▶ **Set task**
Report every line in the entries below that contains the word "perform", copying each such line in full.

Entries from a pointing dataset:

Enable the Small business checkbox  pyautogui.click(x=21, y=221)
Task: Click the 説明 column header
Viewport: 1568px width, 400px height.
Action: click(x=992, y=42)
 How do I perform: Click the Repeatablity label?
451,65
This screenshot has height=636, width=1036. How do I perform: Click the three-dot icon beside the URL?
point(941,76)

▶ **Response to the exercise**
 How do I perform: Click the Repeatablity label?
This screenshot has height=636, width=1036. How do I perform: Click the three-dot icon beside the URL?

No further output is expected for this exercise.